» **AIM OF THE TASK**: Set out exactly, and with nothing added, the line containing "Trustpilot (849, 1144)" and every line after it through the final line of the data.

» **EXTRACTED INFORMATION**:
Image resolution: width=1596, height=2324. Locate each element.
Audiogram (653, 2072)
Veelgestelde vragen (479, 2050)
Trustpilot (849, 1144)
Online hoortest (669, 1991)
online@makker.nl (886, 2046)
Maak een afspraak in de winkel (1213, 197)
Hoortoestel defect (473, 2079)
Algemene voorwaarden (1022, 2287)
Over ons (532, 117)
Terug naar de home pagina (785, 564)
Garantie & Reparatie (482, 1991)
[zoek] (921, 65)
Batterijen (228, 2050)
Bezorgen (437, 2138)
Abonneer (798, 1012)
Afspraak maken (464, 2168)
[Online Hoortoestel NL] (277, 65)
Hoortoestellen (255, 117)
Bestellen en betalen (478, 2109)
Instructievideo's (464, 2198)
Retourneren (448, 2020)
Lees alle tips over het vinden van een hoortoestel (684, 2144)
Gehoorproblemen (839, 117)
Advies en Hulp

» **ANSWER TO THE PROBLEM**:
Trustpilot (849, 1144)
Online hoortest (669, 1991)
online@makker.nl (886, 2046)
Maak een afspraak in de winkel (1213, 197)
Hoortoestel defect (473, 2079)
Algemene voorwaarden (1022, 2287)
Over ons (532, 117)
Terug naar de home pagina (785, 564)
Garantie & Reparatie (482, 1991)
[zoek] (921, 65)
Batterijen (228, 2050)
Bezorgen (437, 2138)
Abonneer (798, 1012)
Afspraak maken (464, 2168)
[Online Hoortoestel NL] (277, 65)
Hoortoestellen (255, 117)
Bestellen en betalen (478, 2109)
Instructievideo's (464, 2198)
Retourneren (448, 2020)
Lees alle tips over het vinden van een hoortoestel (684, 2144)
Gehoorproblemen (839, 117)
Advies en Hulp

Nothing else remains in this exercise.